>>

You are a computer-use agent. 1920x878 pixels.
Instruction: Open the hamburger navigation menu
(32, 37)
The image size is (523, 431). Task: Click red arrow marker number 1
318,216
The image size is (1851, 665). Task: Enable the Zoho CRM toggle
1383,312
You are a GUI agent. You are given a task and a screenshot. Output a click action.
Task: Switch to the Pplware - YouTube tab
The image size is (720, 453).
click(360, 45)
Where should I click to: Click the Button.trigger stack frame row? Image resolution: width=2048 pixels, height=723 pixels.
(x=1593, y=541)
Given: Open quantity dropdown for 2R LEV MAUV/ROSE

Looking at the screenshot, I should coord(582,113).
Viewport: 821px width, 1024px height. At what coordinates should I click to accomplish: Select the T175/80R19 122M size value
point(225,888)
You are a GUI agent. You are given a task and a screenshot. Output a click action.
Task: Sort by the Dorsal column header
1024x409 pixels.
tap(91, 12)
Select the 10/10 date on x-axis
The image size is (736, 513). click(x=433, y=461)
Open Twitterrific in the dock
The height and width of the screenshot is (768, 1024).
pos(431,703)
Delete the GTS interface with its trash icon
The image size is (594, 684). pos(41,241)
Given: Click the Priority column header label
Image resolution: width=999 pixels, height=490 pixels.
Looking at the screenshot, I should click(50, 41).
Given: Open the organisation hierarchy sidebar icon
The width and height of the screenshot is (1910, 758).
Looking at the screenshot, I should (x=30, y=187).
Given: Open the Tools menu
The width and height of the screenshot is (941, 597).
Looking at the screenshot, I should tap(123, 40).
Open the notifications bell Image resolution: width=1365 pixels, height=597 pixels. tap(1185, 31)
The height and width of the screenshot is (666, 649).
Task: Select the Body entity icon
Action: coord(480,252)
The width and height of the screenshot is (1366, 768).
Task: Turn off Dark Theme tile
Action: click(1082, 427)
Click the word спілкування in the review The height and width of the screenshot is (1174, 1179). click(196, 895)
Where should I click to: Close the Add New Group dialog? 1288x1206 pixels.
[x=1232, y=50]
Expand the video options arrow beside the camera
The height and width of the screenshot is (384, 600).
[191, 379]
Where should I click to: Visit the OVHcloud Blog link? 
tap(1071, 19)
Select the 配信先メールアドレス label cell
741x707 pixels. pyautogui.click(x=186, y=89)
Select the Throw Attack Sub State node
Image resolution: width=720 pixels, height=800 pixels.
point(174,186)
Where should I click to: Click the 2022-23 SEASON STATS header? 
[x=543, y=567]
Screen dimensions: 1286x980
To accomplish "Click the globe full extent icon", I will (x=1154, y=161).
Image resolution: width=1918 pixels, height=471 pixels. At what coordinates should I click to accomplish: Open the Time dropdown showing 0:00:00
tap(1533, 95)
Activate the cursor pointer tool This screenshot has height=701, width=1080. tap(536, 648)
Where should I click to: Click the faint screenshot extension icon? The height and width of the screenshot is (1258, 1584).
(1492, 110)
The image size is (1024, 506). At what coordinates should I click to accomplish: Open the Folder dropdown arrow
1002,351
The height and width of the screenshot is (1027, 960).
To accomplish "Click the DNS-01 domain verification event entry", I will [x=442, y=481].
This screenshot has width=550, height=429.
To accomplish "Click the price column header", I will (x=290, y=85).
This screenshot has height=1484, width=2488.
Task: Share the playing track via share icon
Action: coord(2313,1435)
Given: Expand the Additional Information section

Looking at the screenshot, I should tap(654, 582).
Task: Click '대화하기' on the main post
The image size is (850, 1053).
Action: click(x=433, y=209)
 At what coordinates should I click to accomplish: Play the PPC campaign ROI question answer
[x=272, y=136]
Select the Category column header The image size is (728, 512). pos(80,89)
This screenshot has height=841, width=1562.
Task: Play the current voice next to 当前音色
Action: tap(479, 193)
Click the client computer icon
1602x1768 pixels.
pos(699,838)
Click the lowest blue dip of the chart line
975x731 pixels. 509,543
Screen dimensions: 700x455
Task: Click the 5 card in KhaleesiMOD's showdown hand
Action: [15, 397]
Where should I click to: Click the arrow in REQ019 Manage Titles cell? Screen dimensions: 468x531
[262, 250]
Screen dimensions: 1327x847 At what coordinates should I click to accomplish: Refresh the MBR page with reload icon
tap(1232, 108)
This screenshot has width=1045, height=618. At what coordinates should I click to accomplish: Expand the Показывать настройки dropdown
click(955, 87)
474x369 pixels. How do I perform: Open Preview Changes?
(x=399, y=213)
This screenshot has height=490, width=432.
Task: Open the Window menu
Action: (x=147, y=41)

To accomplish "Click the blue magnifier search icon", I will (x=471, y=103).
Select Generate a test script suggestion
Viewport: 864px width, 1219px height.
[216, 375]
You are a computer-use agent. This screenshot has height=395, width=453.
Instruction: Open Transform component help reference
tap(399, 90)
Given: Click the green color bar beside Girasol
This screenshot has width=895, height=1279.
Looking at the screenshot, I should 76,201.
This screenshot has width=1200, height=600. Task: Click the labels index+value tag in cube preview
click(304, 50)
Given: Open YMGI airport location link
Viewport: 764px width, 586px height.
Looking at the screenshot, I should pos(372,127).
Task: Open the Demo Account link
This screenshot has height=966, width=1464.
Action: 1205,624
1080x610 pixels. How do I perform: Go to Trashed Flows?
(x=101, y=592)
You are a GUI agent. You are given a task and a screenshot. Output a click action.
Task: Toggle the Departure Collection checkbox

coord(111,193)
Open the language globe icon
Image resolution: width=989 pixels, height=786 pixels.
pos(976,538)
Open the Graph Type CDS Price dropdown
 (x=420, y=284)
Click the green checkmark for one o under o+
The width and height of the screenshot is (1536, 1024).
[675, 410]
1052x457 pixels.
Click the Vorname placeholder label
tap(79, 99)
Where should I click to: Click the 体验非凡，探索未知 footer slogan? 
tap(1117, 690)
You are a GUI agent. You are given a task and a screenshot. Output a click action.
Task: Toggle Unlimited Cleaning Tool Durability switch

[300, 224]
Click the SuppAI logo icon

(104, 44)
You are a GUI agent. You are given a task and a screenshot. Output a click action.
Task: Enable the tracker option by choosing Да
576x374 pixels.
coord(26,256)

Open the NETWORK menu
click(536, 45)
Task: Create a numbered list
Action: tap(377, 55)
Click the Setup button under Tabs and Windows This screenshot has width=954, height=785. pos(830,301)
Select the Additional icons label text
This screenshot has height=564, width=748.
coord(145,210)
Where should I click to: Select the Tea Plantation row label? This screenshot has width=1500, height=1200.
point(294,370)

<<

WHAT THIS TASK INVOLVES
Would you print exactly, and only, the lines of the data above from the line with "Activate the cursor" through the line with "This screenshot has width=550, height=429.", inclusive?

TASK OUTPUT
Activate the cursor pointer tool This screenshot has height=701, width=1080. tap(536, 648)
Where should I click to: Click the faint screenshot extension icon? The height and width of the screenshot is (1258, 1584).
(1492, 110)
The image size is (1024, 506). At what coordinates should I click to accomplish: Open the Folder dropdown arrow
1002,351
The height and width of the screenshot is (1027, 960).
To accomplish "Click the DNS-01 domain verification event entry", I will [x=442, y=481].
This screenshot has width=550, height=429.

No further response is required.